**Directions**
Reproduce the entries. Each one must match the original exactly.

BEGIN Provided records

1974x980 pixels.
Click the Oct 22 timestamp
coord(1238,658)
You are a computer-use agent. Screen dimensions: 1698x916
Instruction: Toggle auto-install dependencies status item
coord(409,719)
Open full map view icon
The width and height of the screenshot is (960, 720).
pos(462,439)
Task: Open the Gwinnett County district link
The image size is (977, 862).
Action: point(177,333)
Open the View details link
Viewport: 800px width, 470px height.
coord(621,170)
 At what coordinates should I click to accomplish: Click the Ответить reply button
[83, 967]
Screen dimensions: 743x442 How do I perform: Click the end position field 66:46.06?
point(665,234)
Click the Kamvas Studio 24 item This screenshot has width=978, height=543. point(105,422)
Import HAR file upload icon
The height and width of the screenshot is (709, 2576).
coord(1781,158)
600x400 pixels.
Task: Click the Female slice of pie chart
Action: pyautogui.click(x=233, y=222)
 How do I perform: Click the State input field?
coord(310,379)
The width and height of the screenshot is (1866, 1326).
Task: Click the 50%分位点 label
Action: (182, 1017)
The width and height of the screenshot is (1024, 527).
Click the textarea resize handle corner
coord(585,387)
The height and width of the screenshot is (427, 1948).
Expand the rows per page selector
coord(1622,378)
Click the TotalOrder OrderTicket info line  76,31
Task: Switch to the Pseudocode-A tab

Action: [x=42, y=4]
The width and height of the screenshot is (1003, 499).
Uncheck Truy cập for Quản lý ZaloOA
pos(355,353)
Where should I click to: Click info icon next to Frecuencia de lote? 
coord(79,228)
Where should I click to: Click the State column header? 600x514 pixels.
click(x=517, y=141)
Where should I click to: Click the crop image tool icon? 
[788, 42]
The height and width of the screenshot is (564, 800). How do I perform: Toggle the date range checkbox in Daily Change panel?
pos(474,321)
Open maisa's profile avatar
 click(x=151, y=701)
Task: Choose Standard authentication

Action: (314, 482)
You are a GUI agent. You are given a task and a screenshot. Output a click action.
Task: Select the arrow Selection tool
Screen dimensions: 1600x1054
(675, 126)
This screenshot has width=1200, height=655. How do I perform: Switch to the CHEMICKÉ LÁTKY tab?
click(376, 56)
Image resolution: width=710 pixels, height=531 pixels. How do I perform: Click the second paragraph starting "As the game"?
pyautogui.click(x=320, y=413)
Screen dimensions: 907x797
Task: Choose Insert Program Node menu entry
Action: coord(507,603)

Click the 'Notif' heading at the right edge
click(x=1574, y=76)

END Provided records

**Result for this exercise**
1974x980 pixels.
Click the Oct 22 timestamp
coord(1238,658)
You are a computer-use agent. Screen dimensions: 1698x916
Instruction: Toggle auto-install dependencies status item
coord(409,719)
Open full map view icon
The width and height of the screenshot is (960, 720).
pos(462,439)
Task: Open the Gwinnett County district link
The image size is (977, 862).
Action: point(177,333)
Open the View details link
Viewport: 800px width, 470px height.
coord(621,170)
 At what coordinates should I click to accomplish: Click the Ответить reply button
[83, 967]
Screen dimensions: 743x442 How do I perform: Click the end position field 66:46.06?
point(665,234)
Click the Kamvas Studio 24 item This screenshot has width=978, height=543. point(105,422)
Import HAR file upload icon
The height and width of the screenshot is (709, 2576).
coord(1781,158)
600x400 pixels.
Task: Click the Female slice of pie chart
Action: pyautogui.click(x=233, y=222)
 How do I perform: Click the State input field?
coord(310,379)
The width and height of the screenshot is (1866, 1326).
Task: Click the 50%分位点 label
Action: (182, 1017)
The width and height of the screenshot is (1024, 527).
Click the textarea resize handle corner
coord(585,387)
The height and width of the screenshot is (427, 1948).
Expand the rows per page selector
coord(1622,378)
Click the TotalOrder OrderTicket info line  76,31
Task: Switch to the Pseudocode-A tab

Action: [x=42, y=4]
The width and height of the screenshot is (1003, 499).
Uncheck Truy cập for Quản lý ZaloOA
pos(355,353)
Where should I click to: Click info icon next to Frecuencia de lote? 
coord(79,228)
Where should I click to: Click the State column header? 600x514 pixels.
click(x=517, y=141)
Where should I click to: Click the crop image tool icon? 
[788, 42]
The height and width of the screenshot is (564, 800). How do I perform: Toggle the date range checkbox in Daily Change panel?
pos(474,321)
Open maisa's profile avatar
 click(x=151, y=701)
Task: Choose Standard authentication

Action: (314, 482)
You are a GUI agent. You are given a task and a screenshot. Output a click action.
Task: Select the arrow Selection tool
Screen dimensions: 1600x1054
(675, 126)
This screenshot has width=1200, height=655. How do I perform: Switch to the CHEMICKÉ LÁTKY tab?
click(376, 56)
Image resolution: width=710 pixels, height=531 pixels. How do I perform: Click the second paragraph starting "As the game"?
pyautogui.click(x=320, y=413)
Screen dimensions: 907x797
Task: Choose Insert Program Node menu entry
Action: coord(507,603)

Click the 'Notif' heading at the right edge
click(x=1574, y=76)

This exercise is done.